GURU: NASEHAT UNTUK ANAKKU
Nak, kelak ketika kamu sekolah, ingat pesan ini yaa.. Guru adalah salah satu
bagian terpenting dalam hidup kita. Ia tidak semata-mata orang yang setiap
hari mengajarkan anak-anak muridnya di depan kelas. Lebih daripada
itu, tugasnya melebihi itu; mengajar, membimbing, menyuapi, membetulkan
seragammu jika tidak pas, membelikanmu sarapan, mengantarmu pulang, dan kadang
mencarikan mainan untukmu.
Jika ada istilah, guru
adalah pahlawan tanpa tanda jasa, satu sisi hatimu sedih. Apa yang salah dari para guru hingga tak diberi jasa?
Tapi di sisi lain kamu harus bangga, karena guru tak akan
pernah mau menghiba meminta diberi jasa. Jika ingin diberi jasa, berilah dengan
keikhlasan, bukan pemanis agar guru merasa dihargai. Dihargai atau tidak, guru
sudah berharga dari kesabarannya yang
tak kenal lelah.
Guru tak akan
meminta kembali ilmu yang sudah diberikan pada kita. Entah sudah
berapa juta anak yang sudah dibekali ilmu oleh seorang guru. Presiden tak akan
bisa memimpin negara tanpa andil seorang guru. Astronot tak akan menginjakkan
kaki di bulan tanpa jasa guru, dan aku
tak akan bisa menulis seperti ini tanpa jasa guru.
Wahai anakku, guru tidak
hanya sekedar orang yang
hanya berdiri dan mengajar di depan kelas. Guru adalah juga Ibu di sekolah. Apalagi di zaman
sekarang, kita lebih sering ketemu dan akrab dengan guru kita di sekolah. Bahkan,
lebih banyak waktu kita habiskan dengan guru, daripada bersama ibu kita
sendiri.

§ Materi:

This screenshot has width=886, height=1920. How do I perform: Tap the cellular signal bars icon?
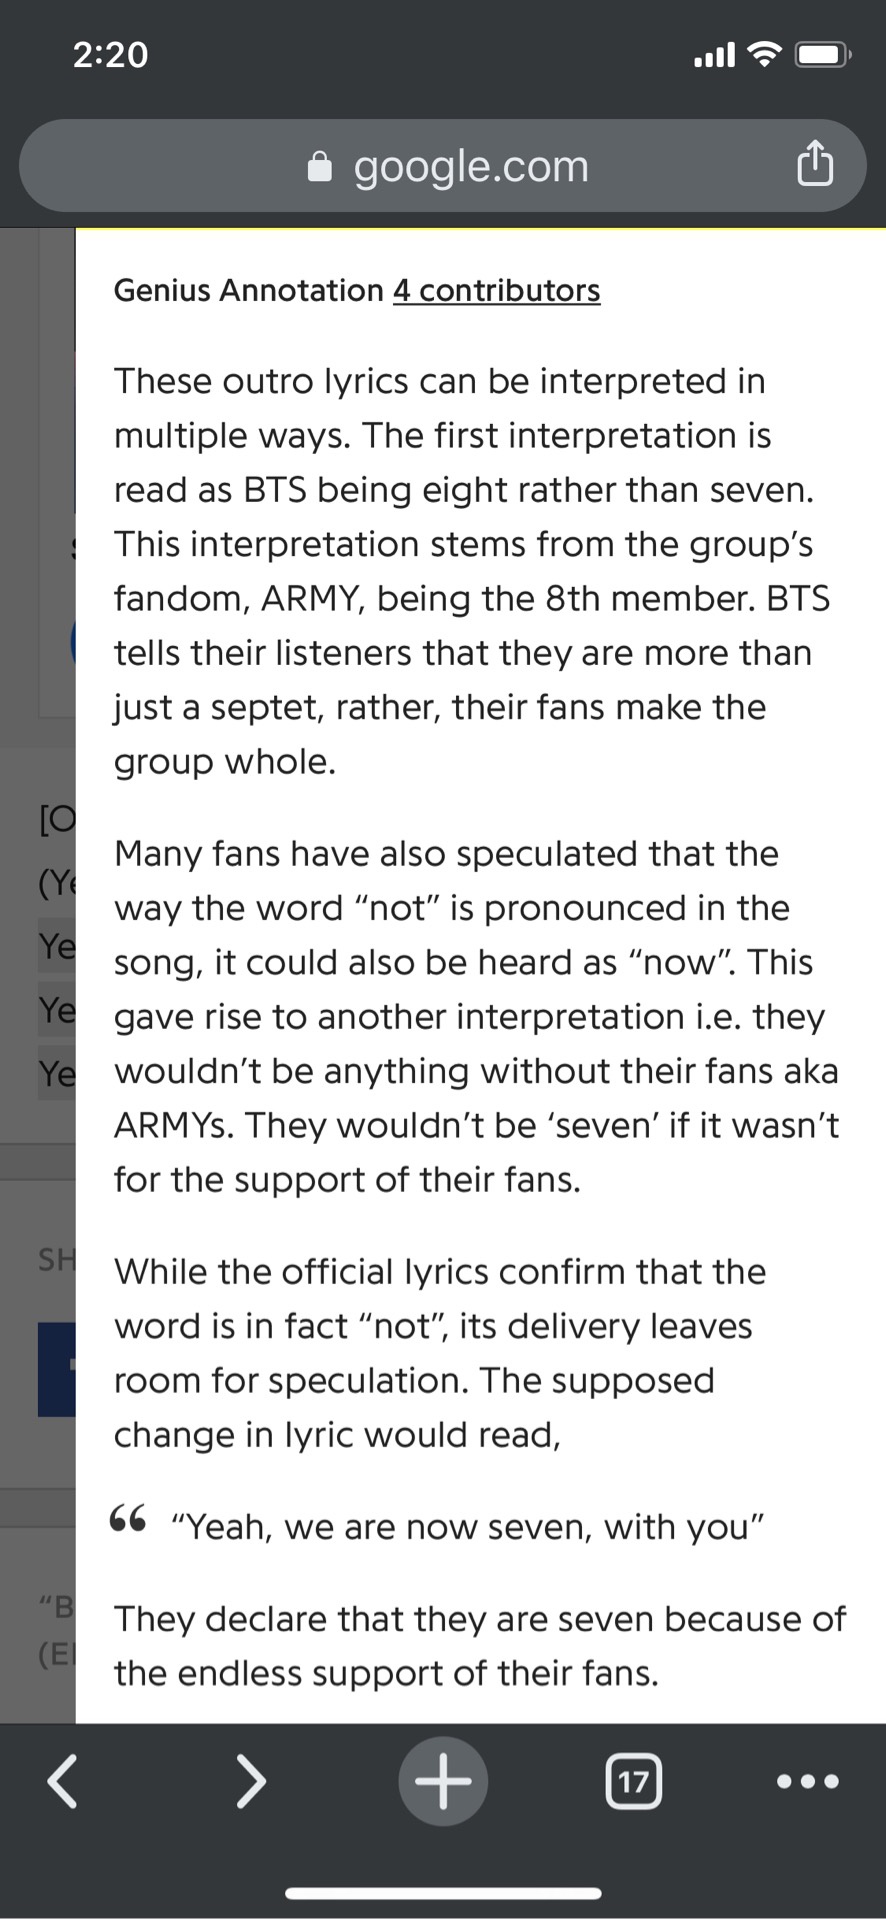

§ Tugas Tertulis A:
Jawablah pertanyaan berikut berdasarkan teks tentang guru.
(i) Apa yang tidak akan diminta kembali oleh guru?
(ii) Siapa yang disebut tidak akan bisa memimpin negara tanpa andil seorang guru?
(iii) Guru disebut juga sebagai siapa di sekolah?
§ Tugas Tertulis B:
Sebutkan semua tugas guru yang dirinci dalam teks tentang guru setelah frasa "tugasnya melebihi itu".
§ Tugas Tertulis C:
Lanjutkan teks tentang guru, dimulai setelah kalimat terakhirnya.

§ Jawaban Tertulis A:
(i) Guru tidak akan meminta kembali ilmu yang sudah diberikan pada kita.
(ii) Presiden.
(iii) Ibu di sekolah.

§ Jawaban Tertulis B:
Mengajar, membimbing, menyuapi, membetulkan seragammu jika tidak pas, membelikanmu sarapan, mengantarmu pulang, dan mencarikan mainan untukmu.

§ Jawaban Tertulis C:
Kita lihat, berapa jam kita bersama ibu kita. Setelah
pulang ke rumah, terkadang ibu kita belum pulang dari kerja, kita baru ketemu
ibu sekitar kurang lebih jam 4.00 sore. Saat sore tiba, kadang kita tak lama
bercengkrama dengan ibu kita, tetapi dengan tayangan televisi. Kebiasaan ini
terkadang berlangsung hingga malam tiba, sedikit sekali kita bercengkrama
dengan ibu. Kadang hanya terdengar suara perintah ibu kita, “adik belajar” atau
“adik makan, solat, dan tidur”. Mendengar itu, tak sedikit dari kita kesel,
bosan, dan menggrundel di hati. Iya kan?
Saat malam semakin larut, kita tidur, ibu juga tidur,
tentu tak bisa bercengkrama lagi dengan ibu. Saat pagi tiba, kita diperintah
lagi sama ibu, “esaa mandi, pakaian, jangan lupa sarapan, trus di sekolah
jangan nakal ya”. Lalu ibu pergi kerja, dan kita kadang tak sempat pamit dengan
ibu. Kita berangkat ke sekolah, ibu sudah di tempat kerja. Sudahkah kita
hitung, berapa jam kita bersama ibu?
Coba bandingkan dengan saat kita bersama guru.
Bayangkan anakku, kita bersendau gurau akrab dengan ibu guru sejak pukul 7.00
pagi hingga jam 2 siang, setiap hari selama 7 hari, kecuali hari Jumat hingga
sampai jam 11.00 siang.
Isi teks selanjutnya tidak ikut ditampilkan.